* [Assigned task]:
Beginning with the line that has "Open @威神V_黄旭熙_LUCAS mention" in it, transcribe the listing exactly through its final line, and add nothing.

*** Provided material Section Begins ***

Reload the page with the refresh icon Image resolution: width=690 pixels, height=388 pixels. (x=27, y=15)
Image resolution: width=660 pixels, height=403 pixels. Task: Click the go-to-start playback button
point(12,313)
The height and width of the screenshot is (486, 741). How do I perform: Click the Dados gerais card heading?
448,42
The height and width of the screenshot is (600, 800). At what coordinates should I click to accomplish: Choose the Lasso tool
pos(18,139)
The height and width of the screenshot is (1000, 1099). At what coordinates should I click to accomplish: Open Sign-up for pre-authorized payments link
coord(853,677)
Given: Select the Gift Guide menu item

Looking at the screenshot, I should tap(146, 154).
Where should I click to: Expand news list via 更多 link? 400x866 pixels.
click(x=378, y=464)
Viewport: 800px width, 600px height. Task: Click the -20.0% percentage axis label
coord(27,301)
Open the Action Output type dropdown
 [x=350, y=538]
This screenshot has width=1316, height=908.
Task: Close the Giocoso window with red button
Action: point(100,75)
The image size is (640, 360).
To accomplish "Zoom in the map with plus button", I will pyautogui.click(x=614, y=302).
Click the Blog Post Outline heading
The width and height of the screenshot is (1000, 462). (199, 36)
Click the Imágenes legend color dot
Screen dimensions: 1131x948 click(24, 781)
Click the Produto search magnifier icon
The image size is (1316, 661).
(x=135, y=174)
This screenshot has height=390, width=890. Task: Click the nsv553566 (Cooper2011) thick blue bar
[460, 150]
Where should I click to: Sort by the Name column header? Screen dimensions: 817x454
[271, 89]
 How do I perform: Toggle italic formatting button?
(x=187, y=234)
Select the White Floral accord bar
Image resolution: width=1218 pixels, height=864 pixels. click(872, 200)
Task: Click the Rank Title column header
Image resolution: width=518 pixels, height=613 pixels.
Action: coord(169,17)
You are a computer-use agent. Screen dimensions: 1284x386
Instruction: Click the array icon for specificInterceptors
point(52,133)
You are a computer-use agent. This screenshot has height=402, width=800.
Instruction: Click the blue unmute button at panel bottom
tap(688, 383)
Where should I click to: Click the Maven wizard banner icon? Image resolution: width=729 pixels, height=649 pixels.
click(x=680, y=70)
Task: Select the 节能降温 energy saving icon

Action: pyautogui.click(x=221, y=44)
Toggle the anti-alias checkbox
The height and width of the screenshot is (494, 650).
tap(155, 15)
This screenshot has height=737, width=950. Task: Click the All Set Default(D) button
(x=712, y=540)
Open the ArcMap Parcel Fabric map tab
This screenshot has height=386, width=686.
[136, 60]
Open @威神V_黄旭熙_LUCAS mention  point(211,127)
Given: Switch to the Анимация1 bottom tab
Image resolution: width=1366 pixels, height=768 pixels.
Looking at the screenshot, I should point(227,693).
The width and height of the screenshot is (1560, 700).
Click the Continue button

*** Provided material Section Ends ***

* [Solved exercise]:
Open @威神V_黄旭熙_LUCAS mention  point(211,127)
Given: Switch to the Анимация1 bottom tab
Image resolution: width=1366 pixels, height=768 pixels.
Looking at the screenshot, I should point(227,693).
The width and height of the screenshot is (1560, 700).
Click the Continue button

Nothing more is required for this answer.